One of the great strengths of Six Feet Under is how well we came to know the main characters, the Fisher family and all their neuroses. Even when Ruth, Nate, David, or Claire did something out of character, we usually knew that it was growth and not insanity that drove their actions. But in some cases, the oddness of minor characters on the series predictably led to a Fisher acting “not quite like themselves,” illuminating just how “normal” the Fishers were when compared to the rest of the world. This show introduced some major weirdos to our lives, such as…
When Rico leaves Fisher & Sons to work for Kroehner, Nate and David decide that they need another embalmer and conduct a quickie set of interviews. Kind of like the Craigslist ad that yields a host of weirdos save one semi-normal candidate who seems innocuous at first meeting, Angela impressed the brothers by telling them that she considers this work “her calling,” and got the job. The first thing Angela does is apologize to Nate for having had calamari for dinner. When Nate asks what she means by that she answers, “Well, let’s just say this is one time the strong smell of formaldehyde really comes in handy,” actress Illeana Douglas in this role providing a matter-of-fact quirkiness that convinces the viewer that she is definitely very gassy. She only gets more inappropriate from there.
On her first and only day at work, Angela wears a snake-print top that somehow manages to be super low-cut and expose her midriff, with tight jeans that flash her thong every time she bends over. This ensemble is so inappropriate for working with the dead—for working anyplace without a stripper pole actually—that one wonders where she even found such rags. Between her probing into the love lives of Nate, Ruth, and David (even correctly guessing that David is gay and offering to fix him up), we know that Angela’s time at Fisher & Son’s will be short-lived. This woman just cannot take the hint to shut up, but her work is impeccable, so there are no grounds to fire her.

→ Material provided
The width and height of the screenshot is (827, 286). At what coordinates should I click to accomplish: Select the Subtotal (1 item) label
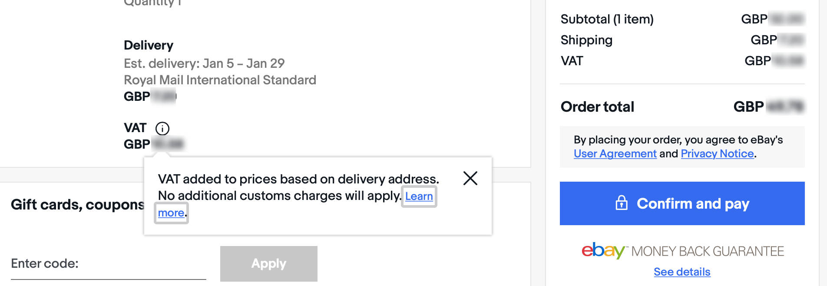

→ Given problem
In the Six Feet Under piece, what actress plays Angela? The listing isn't needed here.

→ Task result
Illeana Douglas